Les députés de la commission des affaires sociales ont approuvé, le 4 février, la création d’un droit à l’aide à mourir, quasi identique à la version adoptée en mai 2025. Rejetée par le Sénat la semaine dernière, cette proposition de loi fait son retour en deuxième lecture à l’Assemblée nationale, suscitant des débats intenses sur la fin de vie.
La proposition de loi sur le droit à l’aide à mourir, initiée en 2022 par Emmanuel Macron, connaît un parcours législatif mouvementé.

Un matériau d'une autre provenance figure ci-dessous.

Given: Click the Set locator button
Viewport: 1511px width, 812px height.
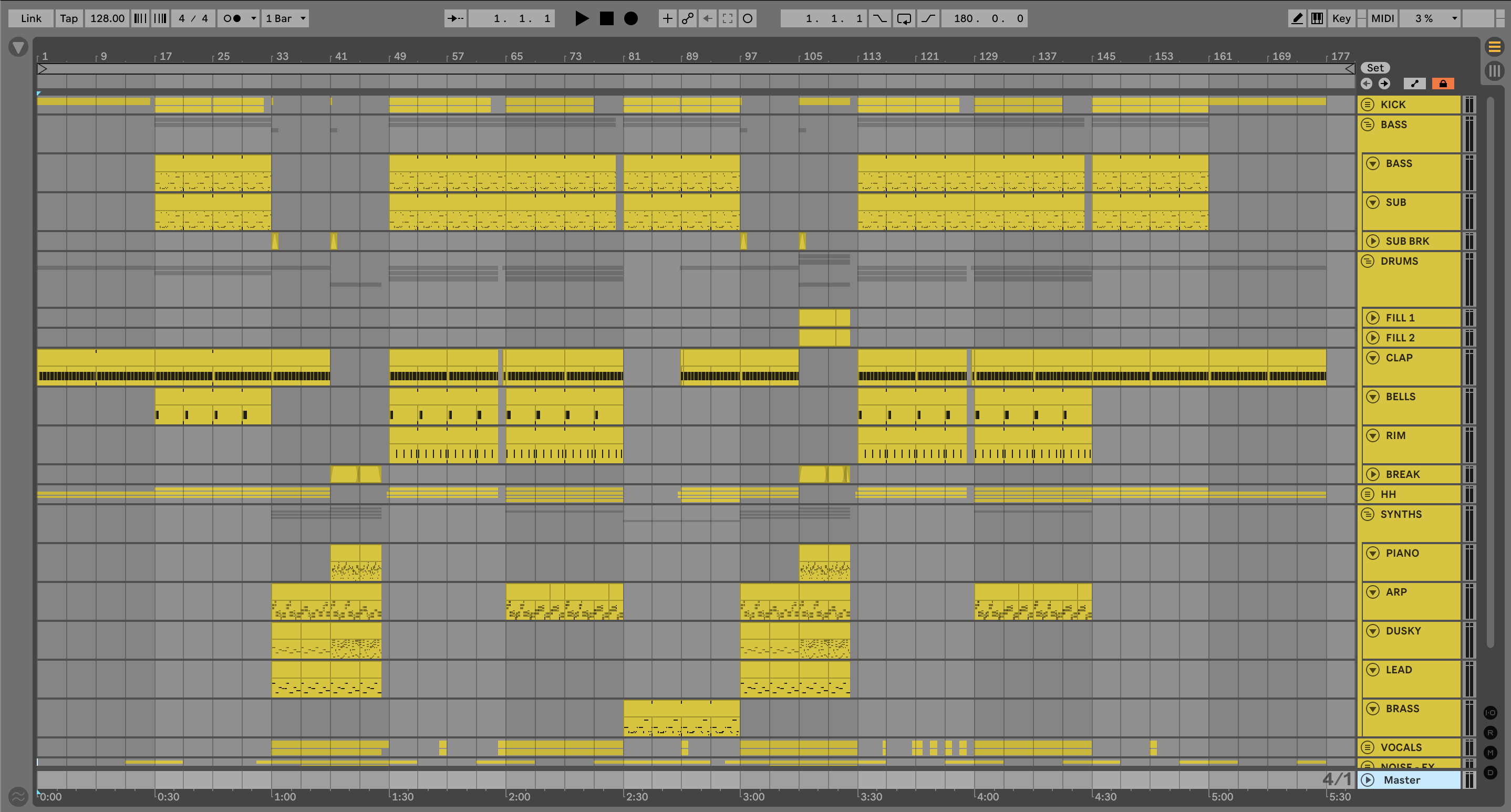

Les députés l’ont adoptée en première lecture en mai 2025 par 305 voix contre 199, mais le Sénat, plus conservateur, l’a rejetée récemment. Mercredi 4 février, la commission des affaires sociales de l’Assemblée nationale a validé une version similaire, examinant deux tiers des 600 amendements en une journée.
Les critères d’éligibilité restent inchangés : une affection grave et incurable en phase avancée ou terminale, causant une souffrance physique ou psychologique constante. La commission a supprimé une clause excluant explicitement une souffrance psychologique seule, au motif que cela était déjà implicite, selon Olivier Falorni (MoDem), rapporteur du texte.
La procédure prévoit une demande auprès d’un médecin, qui organise une évaluation collégiale impliquant au moins un spécialiste et un soignant, avant de décider seul. L’aide consiste à autoriser l’administration d’une substance létale par le patient ou, si impossible, par un médecin ou infirmier.
Les opposants, comme Christophe Bentz (Rassemblement national), dénoncent une « bascule de civilisation » et appellent à la prudence. Justine Gruet (Les Républicains) critique un examen hâtif. Falorni rétorque que le processus, en cours depuis trois ans, est équilibré et non précipité.
L’Assemblée examinera le texte le 16 février, avec un vote solennel le 24, en parallèle d’une loi sur les soins palliatifs. Yaël Braun-Pivet (Renaissance) espère une adoption définitive avant l’été, malgré un probable nouveau passage au Sénat au printemps.